Looking at these concerns gives us 3 general options for how to move forward:

  1. Simplify the syntax, and only allow ..identifier. Users can omit the type entirely. General patterns are not allowed.
  2. Only allow ..var pattern. This has symmetry with other declaration patterns.
  3. Allow all patterns.

Option 1 is initially somewhat attractive because it will simplify the 99% case here. However, we have some concerns: it's not regular with other declarations, and some users do not like implicitly-typed variables. It also makes it harder to change our minds here in the future, if we ever wanted to add an all or any pattern. Meanwhile, version 2 suggests a pattern generality that would not exist, and (to the user that runs into this) for seemingly arbitrary reasons.

Given our concerns with the first two approaches, we think that, despite earlier concerns, approach 3 is the way to go. We can take a stronger stance in the IDE and our documentation with fixers and best practices to help ensure that nested patterns don't get too crazy here.

Conclusion

Original design upheld, any pattern is allowed after a slice.
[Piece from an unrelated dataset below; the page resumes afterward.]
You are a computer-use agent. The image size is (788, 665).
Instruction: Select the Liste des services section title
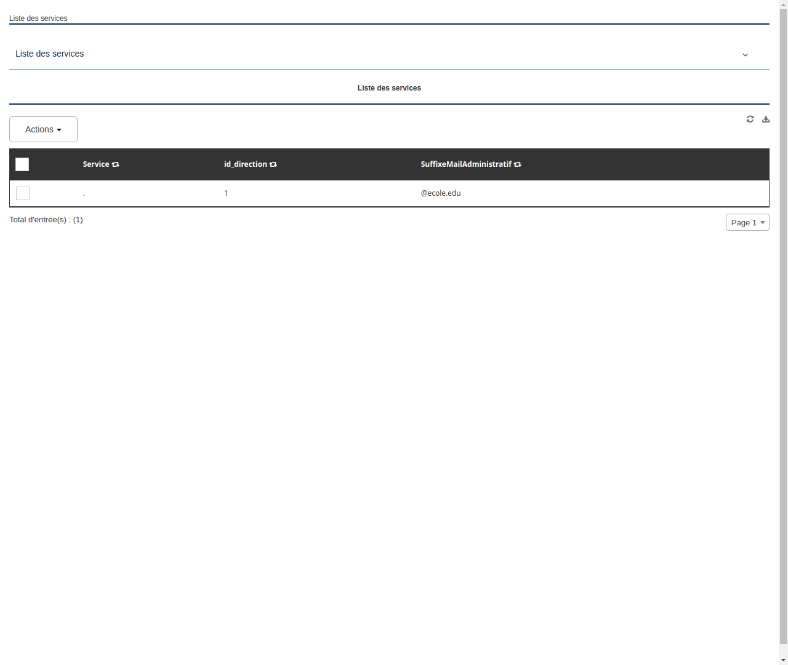coord(389,88)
Multi-dimensional array support

Currently, the list pattern specification has an open question as to whether MD-arrays should be supported. One of our goals for this feature was to bring symmetry between object creation and deconstruction/pattern forms, and array/collection initializers work with MD-arrays today, suggesting they should be supported in patterns. However, our current rules depend on types being indexable/countable/sliceable, which MD-arrays are not today. They're also generally not a huge area of investment for either the language or the runtime, so it feels odd to make sure they work here but not also with the rest of the indexing/counting/slicing features.

Conclusion

Not supported. If we want to make a general MD-array focused release, we would want to revisit all the areas they're currently lacking, not just list patterns.

Binding rules for Slice

This is a double-sided question on how we bind Slice methods: should we allow default parameters, and should we allow extension methods for Slice? In general, we think we should follow the same rules as the existing support around slicing, which is no on both questions. We can look at a general feature to loosen the restrictions as a separate proposal.

Conclusion

No default parameters or extension methods.

Tests emitted for { .. }

The main question here is whether { .. } should emit a check that Length or Count is greater than or equal to 0, or if it should simply be a no-op. This must be specified in the language, as not doing so would result in default(ImmutableArray<int>) is { .. } having undefined behavior (it will throw or not, depending on whether Length is evaluated). We think that .. without a trailing pattern and without any other element patterns is similar in concept to a _ pattern: default(ImmutableArray<int>) is { Length: _ } does not actually evaluate Length, and thus won't throw. The .. is the same: other things cause Length to be evaluated, such as the precense of other element patterns or a length pattern. A slice pattern can change the nature of that check (moving it from an == to a >=), but it doesn't add the check on its own. Similarly, .._ will not call slice, just like other discard operations. This does mean that, for list implementations that do not follow framework design guidelines and return negative lengths or counts, { .. } will not fail when they do so, but we think that is fine.

Conclusion

{ .. } will not emit a Length check, and { .._ } will not call Slice.